Work request
Beginning at the line containing "Accept all (187, 211)" in the material below and ending at the line containing "Blog (53, 2085)", return each line exactly and add nothing.

Extracted material

+++

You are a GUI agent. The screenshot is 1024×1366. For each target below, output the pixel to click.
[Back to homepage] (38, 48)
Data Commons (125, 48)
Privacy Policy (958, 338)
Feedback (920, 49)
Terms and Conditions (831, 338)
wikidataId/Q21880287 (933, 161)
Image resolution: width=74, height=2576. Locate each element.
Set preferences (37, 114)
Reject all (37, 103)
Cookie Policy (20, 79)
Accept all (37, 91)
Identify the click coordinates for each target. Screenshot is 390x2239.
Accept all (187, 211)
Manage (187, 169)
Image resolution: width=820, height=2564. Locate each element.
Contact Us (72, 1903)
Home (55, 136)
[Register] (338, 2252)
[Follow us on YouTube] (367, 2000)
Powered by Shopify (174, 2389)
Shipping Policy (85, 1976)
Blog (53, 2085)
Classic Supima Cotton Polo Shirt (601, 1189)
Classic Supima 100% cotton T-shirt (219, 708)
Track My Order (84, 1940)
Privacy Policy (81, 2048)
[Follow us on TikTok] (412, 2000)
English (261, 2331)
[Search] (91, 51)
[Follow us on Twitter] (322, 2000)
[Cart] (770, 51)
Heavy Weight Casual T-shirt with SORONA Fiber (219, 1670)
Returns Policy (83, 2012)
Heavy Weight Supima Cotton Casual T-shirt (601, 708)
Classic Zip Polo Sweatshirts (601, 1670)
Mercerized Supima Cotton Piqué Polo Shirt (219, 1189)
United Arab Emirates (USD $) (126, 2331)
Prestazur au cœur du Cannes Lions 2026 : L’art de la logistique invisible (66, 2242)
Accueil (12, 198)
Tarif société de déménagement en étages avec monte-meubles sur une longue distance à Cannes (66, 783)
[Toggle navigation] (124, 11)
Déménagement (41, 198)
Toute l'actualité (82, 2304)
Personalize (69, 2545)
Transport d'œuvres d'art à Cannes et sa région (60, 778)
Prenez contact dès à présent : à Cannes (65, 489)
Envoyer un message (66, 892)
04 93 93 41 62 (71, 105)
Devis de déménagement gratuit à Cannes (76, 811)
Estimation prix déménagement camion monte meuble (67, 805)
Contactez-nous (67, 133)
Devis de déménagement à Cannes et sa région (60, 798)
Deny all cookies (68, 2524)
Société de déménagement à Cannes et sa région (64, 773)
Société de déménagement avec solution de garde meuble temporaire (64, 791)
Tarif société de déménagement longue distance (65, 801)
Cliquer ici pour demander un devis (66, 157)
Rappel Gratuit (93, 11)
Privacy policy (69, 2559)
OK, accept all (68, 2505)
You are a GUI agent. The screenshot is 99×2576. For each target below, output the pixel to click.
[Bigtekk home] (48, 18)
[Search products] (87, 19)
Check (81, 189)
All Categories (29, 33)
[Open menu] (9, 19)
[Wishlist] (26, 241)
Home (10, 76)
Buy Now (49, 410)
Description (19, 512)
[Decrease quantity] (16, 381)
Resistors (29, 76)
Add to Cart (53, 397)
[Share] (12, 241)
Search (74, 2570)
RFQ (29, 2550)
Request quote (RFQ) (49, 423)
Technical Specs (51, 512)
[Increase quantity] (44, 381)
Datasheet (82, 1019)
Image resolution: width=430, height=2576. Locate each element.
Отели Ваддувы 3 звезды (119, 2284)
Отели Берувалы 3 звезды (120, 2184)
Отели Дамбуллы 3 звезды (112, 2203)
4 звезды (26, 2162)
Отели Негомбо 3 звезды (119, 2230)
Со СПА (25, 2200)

+++

Expected output
Accept all (187, 211)
Manage (187, 169)
Image resolution: width=820, height=2564. Locate each element.
Contact Us (72, 1903)
Home (55, 136)
[Register] (338, 2252)
[Follow us on YouTube] (367, 2000)
Powered by Shopify (174, 2389)
Shipping Policy (85, 1976)
Blog (53, 2085)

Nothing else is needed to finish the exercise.